Steven Smith conducting
with Anne Akiko Meyers, violin
March 1, Richmond CenterStage
Who knew dinosaurs could tango?
Mason Bates . . . well, sort of. The Richmond-bred composer’s Violin Concerto, which evokes the evolution of the bird-like dinosaur Archeopteryx into birds as we know them, is built on a musical cell of three notes – long-short-long – that, with a bit of swing, sounds quite like a tango rhythm, even more so as it is fleshed out into a five-note motif.
If that seems like a pretty thin basis for a concerto lasting nearly half an hour, recall what Beethoven made of da-da-da-dumm.
This piece, however, is not about epic classicism, nor really about paleontology. Bates wrote it to showcase the musicianship and temperament of Anne Akiko Meyers, a violinist who balances sizzling technique with a lyrical voice that reminds the composer of bird song. Meyers introduced the concerto in 2012 with the Pittsburgh Symphony, and played what Bates calls a “tweaked” revision late last year with the Detroit Symphony. (The latter performance can be seen and heard on the composer’s website: www.masonbates.com)
Unlike many of Bates’ orchestral works, the concerto does not employ electronic sounds; but many of the rhythmic and/or nature-inspired effects he uses electronica to produce are present here, coming from a busy percussion section, augmented at times by string players percussively patting the bodies of their fiddles, as well as generous coloristic effects apportioned throughout the orchestra.
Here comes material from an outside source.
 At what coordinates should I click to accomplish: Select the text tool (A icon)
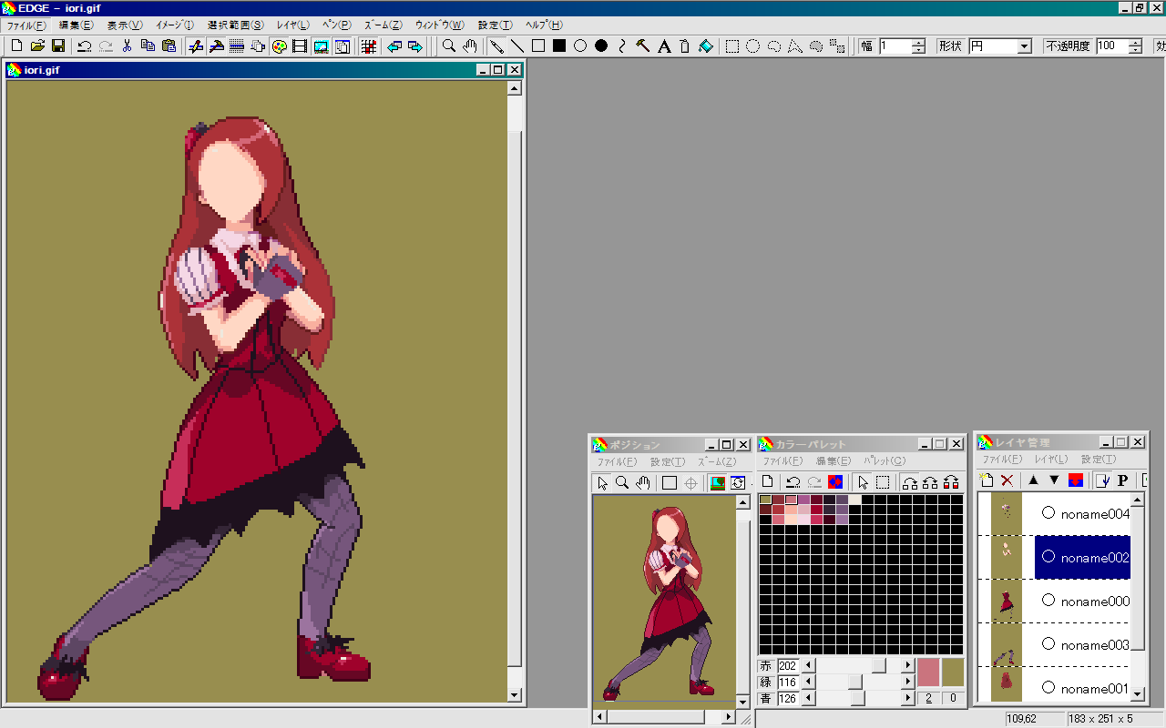click(x=664, y=46)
Meyers’ playing in the first of two weekend concerts was technically assured – she all but romped through the challenges that Bates poses, especially in the final section, “The rise of birds” – and generally silvery in tone and playful in spirit. Her exchanges with orchestral sections and soloists were sensitively voiced, at times conversational.
Her stamina was almost as impressive as her technique. The concerto’s three sections segue into one another, and the soloist gets only a couple of real rests.
Bates’ Violin Concerto proved to be as tunefully, rhythmically listener-friendly as any piece of his that I’ve heard.
It shares the program with music of ominous portent and explosive expression: Dmitri Shostakovich’s Symphony No. 10 in E minor, completed in 1953, the year of the death of Josef Stalin, the most sinister and bloody of the Soviet dictators. Its brutally energetic second-movement scherzo is said to be a sound-portrait of Stalin. The composer’s own four-note tonal autograph also figures prominently, as the hopeful motif that ultimately overcomes the earlier brutality.
Steven Smith, the Richmond Symphony’s music director, burnished his already well-established credentials as a Shostakovich interpreter. (His performance of the Fifth Symphony four years ago musically sealed the deal on his Richmond appointment.) From the dark opening measures, played by the low strings, to the work’s triumphant finale, the conductor showed unerring judgment in tempos, dynamics and tone coloration, as well as sensitivity to the deep moodiness pervading this symphony.
The orchestra delivered an assured and assertive account, even in the symphony’s most fevered or rarified passages. Violas, cellos and double-basses produced a sound of authentically Slavic darkness; violins sounded with extraordinary intensity. Among many solo cameos, the most striking came from bassoonist Tom Schneider and flutist Mary Boodell. And, as in the Bates concerto, the percussionists made a powerful impression.
It’s purely coincidental, but chillingly timely, that this echo from the depths of the old Soviet Union is being performed as the military of the neo-Soviet Russian regime of Vladimir Putin is seizing territory from neighboring Ukraine.
The program opens with “The Enchanted Lake” by Anatoli Liadov, a Russian composer of the late-19th and early 20th centuries. This moody little miniature, which garnishes a rather understated Russian romantic style with impressionistic effects (imagine a reticent Scriabin), received a deft performance from Smith and the orchestra.